Es wird ganz konkret geübt. Zum Beispiel mit «Repeat», einer Übung aus dem Method Acting. Da sitzen sich zwei Personen auf Stühlen gegenüber. Zuerst schauen sie sich nur an, nehmen alles wahr. In der Phase 1 benennen sie Äusserlichkeiten: Du hast dicke Augenbrauen – dein Mundwinkel hat gerade gezuckt – du hast dein Bein raufgezogen. Das Gegenüber wiederholt: Ich habe dicke Augenbrauen etc. In der Phase 2 benennt man wiederum Äusserlichkeiten, aber auch Gründe: Dein Mundwinkel geht nach oben, du belächelst mich. Dein Daumen zuckt, du versuchst, Spannung abzubauen. Die genannten Gründe können natürlich falsch sein. Je offener die beiden Personen zueinander sind, desto spannender: Du wirst rot, du findest mich sexy. In Phase 3 wird nur noch interpretiert. Im Nachhinein unterhält man sich und findet heraus, was gestimmt hat und was nicht. Diese Übung ist am Anfang sehr ungewohnt und auch schwierig, weil man das entsprechende Vokabular nicht hat. Man kommt aber schnell rein. Als Folge beobachtet man die Leute im realen Leben immer mehr und immer besser.

Und man kann dann auch beim Rekrutieren bessere Schlüsse ziehen?
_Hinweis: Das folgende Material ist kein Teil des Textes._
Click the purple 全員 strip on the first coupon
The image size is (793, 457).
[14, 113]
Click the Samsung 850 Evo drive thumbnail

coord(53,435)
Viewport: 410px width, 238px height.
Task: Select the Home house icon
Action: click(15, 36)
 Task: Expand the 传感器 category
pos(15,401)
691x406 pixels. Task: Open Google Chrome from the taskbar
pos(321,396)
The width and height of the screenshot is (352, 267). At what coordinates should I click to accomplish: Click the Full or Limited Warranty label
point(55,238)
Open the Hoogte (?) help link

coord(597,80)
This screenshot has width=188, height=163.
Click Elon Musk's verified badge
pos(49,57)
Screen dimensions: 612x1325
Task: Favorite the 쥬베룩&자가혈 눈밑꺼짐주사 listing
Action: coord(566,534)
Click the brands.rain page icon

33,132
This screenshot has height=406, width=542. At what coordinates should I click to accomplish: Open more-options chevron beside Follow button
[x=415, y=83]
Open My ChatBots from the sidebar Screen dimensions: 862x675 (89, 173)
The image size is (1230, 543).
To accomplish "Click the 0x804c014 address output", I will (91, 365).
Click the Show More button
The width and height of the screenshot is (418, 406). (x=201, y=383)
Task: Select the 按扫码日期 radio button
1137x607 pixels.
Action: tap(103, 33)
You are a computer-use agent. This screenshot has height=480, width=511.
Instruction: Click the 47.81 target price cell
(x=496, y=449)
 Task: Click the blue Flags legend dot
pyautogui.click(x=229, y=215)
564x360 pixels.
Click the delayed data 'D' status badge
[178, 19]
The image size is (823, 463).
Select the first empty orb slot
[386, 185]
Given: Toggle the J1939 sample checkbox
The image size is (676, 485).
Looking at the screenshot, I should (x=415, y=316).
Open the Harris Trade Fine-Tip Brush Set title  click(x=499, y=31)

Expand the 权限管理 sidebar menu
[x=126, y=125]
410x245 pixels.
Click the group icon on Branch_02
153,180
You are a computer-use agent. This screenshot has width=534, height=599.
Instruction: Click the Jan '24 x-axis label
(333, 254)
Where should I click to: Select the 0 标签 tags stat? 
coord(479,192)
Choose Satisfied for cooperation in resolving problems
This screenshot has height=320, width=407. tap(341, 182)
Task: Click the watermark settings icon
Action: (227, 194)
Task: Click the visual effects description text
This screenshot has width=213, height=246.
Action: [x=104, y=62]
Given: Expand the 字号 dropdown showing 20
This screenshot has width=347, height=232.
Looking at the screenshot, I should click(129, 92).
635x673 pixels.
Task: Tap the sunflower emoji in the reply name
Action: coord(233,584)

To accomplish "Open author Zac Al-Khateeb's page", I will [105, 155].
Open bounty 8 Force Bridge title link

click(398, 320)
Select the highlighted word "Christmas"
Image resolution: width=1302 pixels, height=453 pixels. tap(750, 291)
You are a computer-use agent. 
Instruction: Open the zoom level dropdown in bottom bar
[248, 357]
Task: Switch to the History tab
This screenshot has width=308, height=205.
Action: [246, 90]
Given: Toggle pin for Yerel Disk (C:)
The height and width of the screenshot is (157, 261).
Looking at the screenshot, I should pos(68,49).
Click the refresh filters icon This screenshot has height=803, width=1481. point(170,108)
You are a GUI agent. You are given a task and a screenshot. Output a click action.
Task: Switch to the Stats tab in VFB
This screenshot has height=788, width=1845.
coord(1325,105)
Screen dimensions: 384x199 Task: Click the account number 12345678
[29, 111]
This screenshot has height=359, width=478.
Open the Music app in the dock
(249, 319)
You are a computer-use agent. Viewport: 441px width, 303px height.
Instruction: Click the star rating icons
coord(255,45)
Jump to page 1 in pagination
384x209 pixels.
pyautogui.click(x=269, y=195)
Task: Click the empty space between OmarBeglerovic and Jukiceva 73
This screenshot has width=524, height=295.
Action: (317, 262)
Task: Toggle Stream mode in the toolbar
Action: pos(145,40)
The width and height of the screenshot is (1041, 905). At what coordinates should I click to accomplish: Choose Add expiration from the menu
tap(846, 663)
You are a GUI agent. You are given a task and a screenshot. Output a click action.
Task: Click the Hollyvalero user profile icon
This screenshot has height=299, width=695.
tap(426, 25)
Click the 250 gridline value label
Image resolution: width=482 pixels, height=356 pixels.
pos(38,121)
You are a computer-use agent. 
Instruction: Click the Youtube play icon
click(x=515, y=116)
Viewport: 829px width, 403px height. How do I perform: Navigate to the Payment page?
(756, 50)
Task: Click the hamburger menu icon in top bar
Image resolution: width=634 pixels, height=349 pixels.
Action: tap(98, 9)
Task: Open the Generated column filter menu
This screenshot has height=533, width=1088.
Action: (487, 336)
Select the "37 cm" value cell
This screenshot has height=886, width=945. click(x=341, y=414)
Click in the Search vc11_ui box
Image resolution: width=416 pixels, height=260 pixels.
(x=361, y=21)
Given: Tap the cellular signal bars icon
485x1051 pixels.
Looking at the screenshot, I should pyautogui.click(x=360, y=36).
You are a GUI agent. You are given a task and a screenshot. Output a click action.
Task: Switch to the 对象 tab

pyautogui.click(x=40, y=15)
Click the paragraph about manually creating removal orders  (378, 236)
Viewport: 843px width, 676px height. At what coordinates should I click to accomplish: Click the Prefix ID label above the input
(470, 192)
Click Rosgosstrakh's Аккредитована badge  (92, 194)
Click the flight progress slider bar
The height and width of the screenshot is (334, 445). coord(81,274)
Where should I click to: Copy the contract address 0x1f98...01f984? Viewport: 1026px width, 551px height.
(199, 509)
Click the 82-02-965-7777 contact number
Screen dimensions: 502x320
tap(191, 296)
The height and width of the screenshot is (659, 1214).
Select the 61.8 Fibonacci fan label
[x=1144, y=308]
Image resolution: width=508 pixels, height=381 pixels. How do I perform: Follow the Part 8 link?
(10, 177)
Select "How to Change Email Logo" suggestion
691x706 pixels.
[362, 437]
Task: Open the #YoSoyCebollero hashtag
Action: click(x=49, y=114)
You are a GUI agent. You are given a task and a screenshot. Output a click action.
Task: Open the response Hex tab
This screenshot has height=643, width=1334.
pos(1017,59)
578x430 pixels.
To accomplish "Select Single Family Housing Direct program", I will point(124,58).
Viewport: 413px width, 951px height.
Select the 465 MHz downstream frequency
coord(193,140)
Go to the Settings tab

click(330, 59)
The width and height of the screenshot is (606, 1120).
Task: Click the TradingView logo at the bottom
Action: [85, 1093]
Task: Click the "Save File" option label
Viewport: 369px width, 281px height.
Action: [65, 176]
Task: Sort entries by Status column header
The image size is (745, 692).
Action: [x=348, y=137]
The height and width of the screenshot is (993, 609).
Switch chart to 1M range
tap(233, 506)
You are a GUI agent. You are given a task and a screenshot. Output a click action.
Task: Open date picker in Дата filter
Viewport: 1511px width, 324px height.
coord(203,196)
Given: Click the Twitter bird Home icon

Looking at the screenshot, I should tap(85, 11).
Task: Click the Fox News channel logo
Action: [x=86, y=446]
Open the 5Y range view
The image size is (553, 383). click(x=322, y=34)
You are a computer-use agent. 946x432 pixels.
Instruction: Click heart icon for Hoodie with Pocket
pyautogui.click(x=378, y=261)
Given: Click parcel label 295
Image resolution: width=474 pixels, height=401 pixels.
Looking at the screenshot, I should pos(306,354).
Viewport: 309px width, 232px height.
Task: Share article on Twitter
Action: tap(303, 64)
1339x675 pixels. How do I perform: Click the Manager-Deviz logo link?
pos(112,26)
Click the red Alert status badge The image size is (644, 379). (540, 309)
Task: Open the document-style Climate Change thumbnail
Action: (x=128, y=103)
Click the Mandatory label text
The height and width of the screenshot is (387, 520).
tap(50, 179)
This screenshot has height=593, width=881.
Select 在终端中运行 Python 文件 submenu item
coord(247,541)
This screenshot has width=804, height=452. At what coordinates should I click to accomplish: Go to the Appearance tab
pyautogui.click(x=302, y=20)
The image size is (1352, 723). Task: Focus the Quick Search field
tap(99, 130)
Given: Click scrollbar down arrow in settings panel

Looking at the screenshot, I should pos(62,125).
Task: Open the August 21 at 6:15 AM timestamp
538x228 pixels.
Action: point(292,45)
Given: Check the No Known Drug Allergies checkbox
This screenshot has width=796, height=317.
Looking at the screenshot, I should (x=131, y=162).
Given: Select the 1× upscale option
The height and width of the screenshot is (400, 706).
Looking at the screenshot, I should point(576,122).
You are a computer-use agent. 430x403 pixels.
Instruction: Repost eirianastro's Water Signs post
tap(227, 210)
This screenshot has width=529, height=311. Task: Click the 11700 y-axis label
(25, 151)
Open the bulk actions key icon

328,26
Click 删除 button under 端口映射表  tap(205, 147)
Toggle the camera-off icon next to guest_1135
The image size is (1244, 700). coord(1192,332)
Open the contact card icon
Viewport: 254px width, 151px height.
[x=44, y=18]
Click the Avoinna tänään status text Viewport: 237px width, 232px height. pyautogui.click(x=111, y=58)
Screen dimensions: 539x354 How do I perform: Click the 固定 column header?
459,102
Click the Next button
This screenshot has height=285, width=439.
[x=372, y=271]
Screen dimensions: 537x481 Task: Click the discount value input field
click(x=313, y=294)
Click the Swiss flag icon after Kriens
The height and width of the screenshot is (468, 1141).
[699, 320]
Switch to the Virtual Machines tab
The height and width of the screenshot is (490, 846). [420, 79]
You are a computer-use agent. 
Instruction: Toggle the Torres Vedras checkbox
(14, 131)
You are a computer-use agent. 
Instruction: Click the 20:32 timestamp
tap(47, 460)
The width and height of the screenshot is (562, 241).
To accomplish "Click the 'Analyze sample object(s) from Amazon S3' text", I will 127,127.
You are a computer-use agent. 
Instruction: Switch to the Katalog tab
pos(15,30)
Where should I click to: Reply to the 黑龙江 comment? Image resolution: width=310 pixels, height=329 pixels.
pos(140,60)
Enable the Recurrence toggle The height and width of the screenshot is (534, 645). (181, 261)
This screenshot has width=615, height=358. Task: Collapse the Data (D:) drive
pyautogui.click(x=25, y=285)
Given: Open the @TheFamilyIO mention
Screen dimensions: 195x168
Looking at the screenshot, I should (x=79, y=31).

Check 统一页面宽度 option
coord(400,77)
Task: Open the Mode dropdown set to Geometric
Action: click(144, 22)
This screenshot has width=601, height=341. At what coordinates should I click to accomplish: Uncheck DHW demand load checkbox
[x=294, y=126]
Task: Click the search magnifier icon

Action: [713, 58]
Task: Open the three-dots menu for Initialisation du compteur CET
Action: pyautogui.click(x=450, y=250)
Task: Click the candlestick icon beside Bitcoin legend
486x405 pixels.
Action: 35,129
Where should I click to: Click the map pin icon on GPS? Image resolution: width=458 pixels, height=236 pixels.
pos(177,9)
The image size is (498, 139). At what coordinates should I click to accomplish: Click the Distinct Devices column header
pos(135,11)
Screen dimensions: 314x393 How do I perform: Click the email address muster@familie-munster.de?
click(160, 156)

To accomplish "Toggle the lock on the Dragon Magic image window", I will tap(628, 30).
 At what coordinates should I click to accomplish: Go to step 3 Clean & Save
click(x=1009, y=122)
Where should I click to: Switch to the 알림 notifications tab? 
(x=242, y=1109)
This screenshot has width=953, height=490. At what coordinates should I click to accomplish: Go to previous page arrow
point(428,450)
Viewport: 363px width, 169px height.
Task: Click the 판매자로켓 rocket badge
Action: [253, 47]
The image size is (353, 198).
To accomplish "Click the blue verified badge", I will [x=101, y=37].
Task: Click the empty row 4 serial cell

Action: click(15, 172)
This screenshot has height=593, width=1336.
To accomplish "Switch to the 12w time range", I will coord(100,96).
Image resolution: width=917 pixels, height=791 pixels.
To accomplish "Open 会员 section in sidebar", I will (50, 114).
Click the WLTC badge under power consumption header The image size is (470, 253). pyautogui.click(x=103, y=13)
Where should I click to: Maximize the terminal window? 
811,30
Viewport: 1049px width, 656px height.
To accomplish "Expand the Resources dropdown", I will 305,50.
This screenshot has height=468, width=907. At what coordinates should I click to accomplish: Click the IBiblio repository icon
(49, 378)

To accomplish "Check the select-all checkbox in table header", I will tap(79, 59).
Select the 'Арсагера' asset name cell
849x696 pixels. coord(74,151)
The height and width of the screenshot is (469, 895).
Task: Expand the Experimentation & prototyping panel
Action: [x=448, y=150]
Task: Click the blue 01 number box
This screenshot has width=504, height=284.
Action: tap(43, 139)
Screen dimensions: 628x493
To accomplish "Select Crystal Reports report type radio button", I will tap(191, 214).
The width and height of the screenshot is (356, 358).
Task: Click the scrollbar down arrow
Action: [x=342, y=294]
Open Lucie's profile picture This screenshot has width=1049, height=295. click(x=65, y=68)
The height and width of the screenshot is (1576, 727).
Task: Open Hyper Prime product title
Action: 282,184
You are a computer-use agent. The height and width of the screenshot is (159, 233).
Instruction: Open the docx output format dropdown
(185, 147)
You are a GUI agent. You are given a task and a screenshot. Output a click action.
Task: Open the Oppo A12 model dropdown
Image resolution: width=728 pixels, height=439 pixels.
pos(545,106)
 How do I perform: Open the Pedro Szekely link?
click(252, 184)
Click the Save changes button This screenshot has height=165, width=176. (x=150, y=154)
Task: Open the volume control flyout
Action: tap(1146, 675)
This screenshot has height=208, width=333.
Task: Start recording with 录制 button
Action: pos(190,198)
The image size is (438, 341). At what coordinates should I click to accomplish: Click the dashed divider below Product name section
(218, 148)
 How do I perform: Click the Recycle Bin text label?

Man erkennt besser, ob sich jemand verstellt oder nicht. Man erkennt, ob ein nervöses Zucken einen Blender verrät, der etwas vorgibt, was er nicht ist, oder ob das Zucken nur darauf hinweist, dass eine fähige Person ein wenig nervös ist, weil sie nicht so Bewerbungsgespräch-erprobt ist. Man erkennt ganz allgemein besser, wie das Gegenüber einen zu beeinflussen versucht – denn eine Beeinflussung findet immer statt. Auf diese Weise kann ich also mittels meiner Intuition an Infos herankommen, die ich sonst verpasst hätte. Bewusstsein und Intuition verbinden sich so auf ideale Weise.

Ein letzter Tipp fürs HR?

Immer, wenn man eine auffällige Körperregung beim Gegenüber wahrnimmt, gilt es zu überlegen, ob diese einen geschäftlichen oder privaten Hintergrund haben mag oder ob sie in der Persönlichkeit des Mitarbeiters begründet liegt. HR-Leute können dann nachhaken und, wenn nötig, frühzeitig entsprechende Massnahmen einleiten.

Lead: 

Warum Körpersprache-Experten bei grossen Wirtschaftsdeals eine entscheidende Rolle spielen und auch HR-Fachleute profitieren, wenn sie Körpersprache lesen können.